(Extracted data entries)
+---+

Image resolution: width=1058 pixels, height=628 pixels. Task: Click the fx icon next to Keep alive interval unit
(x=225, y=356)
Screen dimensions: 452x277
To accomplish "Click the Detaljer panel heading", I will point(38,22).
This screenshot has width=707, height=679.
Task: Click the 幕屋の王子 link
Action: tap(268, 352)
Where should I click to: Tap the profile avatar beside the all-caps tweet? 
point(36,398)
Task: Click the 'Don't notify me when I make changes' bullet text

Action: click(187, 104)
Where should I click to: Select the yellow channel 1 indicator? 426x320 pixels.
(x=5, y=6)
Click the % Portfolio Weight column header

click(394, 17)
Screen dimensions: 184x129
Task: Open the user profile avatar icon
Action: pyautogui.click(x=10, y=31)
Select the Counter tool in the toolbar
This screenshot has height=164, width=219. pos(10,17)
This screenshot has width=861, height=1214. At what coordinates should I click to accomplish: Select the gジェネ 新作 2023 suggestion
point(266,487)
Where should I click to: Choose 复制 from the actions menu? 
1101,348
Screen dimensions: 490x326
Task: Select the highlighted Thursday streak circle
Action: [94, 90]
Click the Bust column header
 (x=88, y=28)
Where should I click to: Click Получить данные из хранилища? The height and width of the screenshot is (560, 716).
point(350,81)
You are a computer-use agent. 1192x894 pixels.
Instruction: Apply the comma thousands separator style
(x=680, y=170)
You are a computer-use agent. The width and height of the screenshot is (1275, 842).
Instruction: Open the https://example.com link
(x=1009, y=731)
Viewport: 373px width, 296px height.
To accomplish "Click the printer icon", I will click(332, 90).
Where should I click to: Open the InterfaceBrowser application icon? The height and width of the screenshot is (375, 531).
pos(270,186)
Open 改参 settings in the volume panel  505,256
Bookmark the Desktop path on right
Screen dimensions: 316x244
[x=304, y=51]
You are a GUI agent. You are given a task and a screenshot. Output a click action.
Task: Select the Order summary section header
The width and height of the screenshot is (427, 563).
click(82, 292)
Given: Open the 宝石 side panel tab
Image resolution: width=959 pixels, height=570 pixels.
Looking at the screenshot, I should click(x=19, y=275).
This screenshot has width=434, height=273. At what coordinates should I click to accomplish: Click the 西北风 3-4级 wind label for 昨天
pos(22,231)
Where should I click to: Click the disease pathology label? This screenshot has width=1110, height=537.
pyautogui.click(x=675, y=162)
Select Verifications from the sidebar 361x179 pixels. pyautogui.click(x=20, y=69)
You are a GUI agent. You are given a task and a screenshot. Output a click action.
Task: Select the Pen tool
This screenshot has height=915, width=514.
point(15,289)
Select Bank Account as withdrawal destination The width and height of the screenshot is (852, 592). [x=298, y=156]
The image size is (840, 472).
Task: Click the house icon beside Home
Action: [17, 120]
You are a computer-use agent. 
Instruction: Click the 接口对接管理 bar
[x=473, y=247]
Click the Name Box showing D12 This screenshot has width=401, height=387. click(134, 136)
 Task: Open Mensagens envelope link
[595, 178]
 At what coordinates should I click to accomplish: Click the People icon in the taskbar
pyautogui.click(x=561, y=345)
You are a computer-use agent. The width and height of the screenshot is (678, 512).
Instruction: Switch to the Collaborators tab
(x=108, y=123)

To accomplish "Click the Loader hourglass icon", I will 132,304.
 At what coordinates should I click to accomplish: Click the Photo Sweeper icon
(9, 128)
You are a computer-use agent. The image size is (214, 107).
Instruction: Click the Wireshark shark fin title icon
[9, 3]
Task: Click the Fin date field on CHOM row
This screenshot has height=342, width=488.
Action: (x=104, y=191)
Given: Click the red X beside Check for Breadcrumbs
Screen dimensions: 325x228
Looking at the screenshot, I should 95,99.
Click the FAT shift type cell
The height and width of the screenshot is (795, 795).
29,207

+---+

What to produce: Give a word-for-word copy of the records.

Task output:
Image resolution: width=1058 pixels, height=628 pixels. Task: Click the fx icon next to Keep alive interval unit
(x=225, y=356)
Screen dimensions: 452x277
To accomplish "Click the Detaljer panel heading", I will point(38,22).
This screenshot has width=707, height=679.
Task: Click the 幕屋の王子 link
Action: tap(268, 352)
Where should I click to: Tap the profile avatar beside the all-caps tweet? 
point(36,398)
Task: Click the 'Don't notify me when I make changes' bullet text

Action: click(187, 104)
Where should I click to: Select the yellow channel 1 indicator? 426x320 pixels.
(x=5, y=6)
Click the % Portfolio Weight column header

click(394, 17)
Screen dimensions: 184x129
Task: Open the user profile avatar icon
Action: pyautogui.click(x=10, y=31)
Select the Counter tool in the toolbar
This screenshot has height=164, width=219. pos(10,17)
This screenshot has width=861, height=1214. At what coordinates should I click to accomplish: Select the gジェネ 新作 2023 suggestion
point(266,487)
Where should I click to: Choose 复制 from the actions menu? 
1101,348
Screen dimensions: 490x326
Task: Select the highlighted Thursday streak circle
Action: [94, 90]
Click the Bust column header
 (x=88, y=28)
Where should I click to: Click Получить данные из хранилища? The height and width of the screenshot is (560, 716).
point(350,81)
You are a computer-use agent. 1192x894 pixels.
Instruction: Apply the comma thousands separator style
(x=680, y=170)
You are a computer-use agent. The width and height of the screenshot is (1275, 842).
Instruction: Open the https://example.com link
(x=1009, y=731)
Viewport: 373px width, 296px height.
To accomplish "Click the printer icon", I will click(332, 90).
Where should I click to: Open the InterfaceBrowser application icon? The height and width of the screenshot is (375, 531).
pos(270,186)
Open 改参 settings in the volume panel  505,256
Bookmark the Desktop path on right
Screen dimensions: 316x244
[x=304, y=51]
You are a GUI agent. You are given a task and a screenshot. Output a click action.
Task: Select the Order summary section header
The width and height of the screenshot is (427, 563).
click(82, 292)
Given: Open the 宝石 side panel tab
Image resolution: width=959 pixels, height=570 pixels.
Looking at the screenshot, I should click(x=19, y=275).
This screenshot has width=434, height=273. At what coordinates should I click to accomplish: Click the 西北风 3-4级 wind label for 昨天
pos(22,231)
Where should I click to: Click the disease pathology label? This screenshot has width=1110, height=537.
pyautogui.click(x=675, y=162)
Select Verifications from the sidebar 361x179 pixels. pyautogui.click(x=20, y=69)
You are a GUI agent. You are given a task and a screenshot. Output a click action.
Task: Select the Pen tool
This screenshot has height=915, width=514.
point(15,289)
Select Bank Account as withdrawal destination The width and height of the screenshot is (852, 592). [x=298, y=156]
The image size is (840, 472).
Task: Click the house icon beside Home
Action: [17, 120]
You are a computer-use agent. 
Instruction: Click the 接口对接管理 bar
[x=473, y=247]
Click the Name Box showing D12 This screenshot has width=401, height=387. click(134, 136)
 Task: Open Mensagens envelope link
[595, 178]
 At what coordinates should I click to accomplish: Click the People icon in the taskbar
pyautogui.click(x=561, y=345)
You are a computer-use agent. The width and height of the screenshot is (678, 512).
Instruction: Switch to the Collaborators tab
(x=108, y=123)

To accomplish "Click the Loader hourglass icon", I will 132,304.
 At what coordinates should I click to accomplish: Click the Photo Sweeper icon
(9, 128)
You are a computer-use agent. The image size is (214, 107).
Instruction: Click the Wireshark shark fin title icon
[9, 3]
Task: Click the Fin date field on CHOM row
This screenshot has height=342, width=488.
Action: (x=104, y=191)
Given: Click the red X beside Check for Breadcrumbs
Screen dimensions: 325x228
Looking at the screenshot, I should 95,99.
Click the FAT shift type cell
The height and width of the screenshot is (795, 795).
29,207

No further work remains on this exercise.